D. – Quali sono i Paesi
maggiormente a rischio?
R. – L’Iraq, per quanto riguarda
il numero dei giornalisti uccisi, tra cui il nostro Enzo Baldoni. Per quanto
riguarda l’Asia, la situazione peggiore si registra in Bangladesh, Filippine e
Sri Lanka. Tra l’altro, il Bangladesh è uno Stato democraticamente eletto.
Un’altra zona molto difficile è quella dell’Africa. E poi per quanto riguarda
il continente americano, la situazione peggiore è sicuramente quella della
Colombia.
D. – Ci sono anche dei Paesi in
cui è difficile distinguere fra informazione e propaganda?
R. – Ne segnaliamo uno su tutti,
la Corea del Nord, insieme a Cuba e la Cina. In questi Paesi non è possibile
neanche parlare di giornalismo, nel senso che il giornalismo è di fatto
soltanto la glorificazione di leader che detengono il potere. La stessa cosa si
verifica ad esempio in Turkmenistan.
D. – Quali sono, secondo lei, le
cause?
R. – La cosa interessante è che
non dipende dalle condizioni economiche. Ci sono Paesi poverissimi dell’Africa,
come il Benin, dove c’è un buon livello di libertà di stampa ed altre realtà
del mondo occidentalizzato dove la situazione è peggiorata. Diciamo che la
libertà di stampa, però, quella che noi consideriamo accettabile, riguarda una
quarantina di Paesi al mondo, sui 190 esistenti. Quindi, è un affare che
riguarda poco più di un miliardo di persone, contro i 6 che abitano la terra.
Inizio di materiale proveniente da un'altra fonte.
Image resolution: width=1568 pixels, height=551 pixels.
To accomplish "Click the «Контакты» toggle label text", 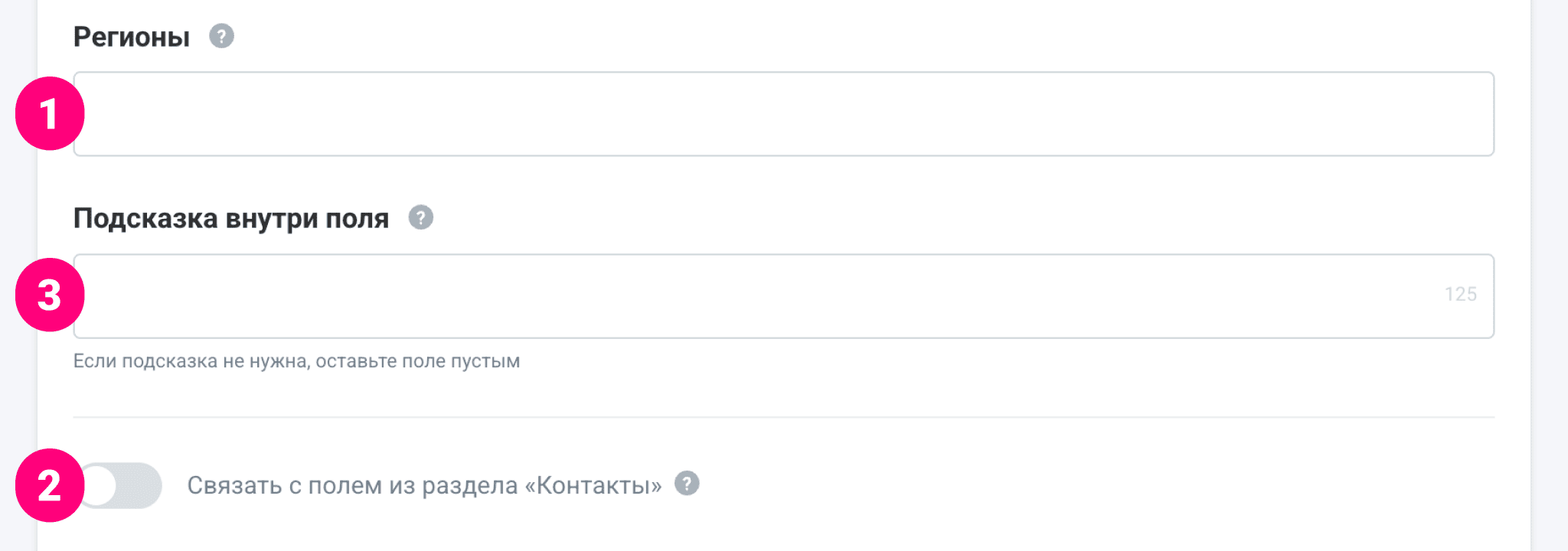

D. – Cosa risponde a chi si
batte per il pluralismo nel sistema dei media, lasciando forse sullo sfondo il
problema dell’autonomia del giornalista?
R. – La libertà di informazione
è un bene assoluto dell’uomo, in quanto essere umano, e si abbina a due cose
fondamentali: la pluralità delle voci di formazione – quindi l’informazione
deve essere in mano a più persone – e l’autonomia dei giornalisti. I giornalisti
devono poter raccontare quello che vedono in modo autonomo, non condizionato da
pressioni politiche, economiche o da ricatti.
D. – Cosa si può fare per
risolvere il problema?
R. – 11 giornalisti sono stati
uccisi dal 1° gennaio 2005, e quattro di loro solo in Iraq. Quindi, la
situazione continua ad essere molto difficile. Molto difficile a Cuba,
nell’Africa centrale, nel sud-est asiatico, ed anche in alcune parti della nostra
Europa, dove sono passate leggi che obbligano i giornalisti a rivelare le loro
fonti, cosa per noi inaccettabile. Per cui noi chiediamo che l’opinione
pubblica stia attenta e vigile, perché è l’unico modo, ed è l’unica forza
reale, per i giornalisti. I giornalisti sono veramente autonomi nel momento in
cui chi legge i giornali, vede le tv o ascolta la radio, chiede informazione
libera e corretta.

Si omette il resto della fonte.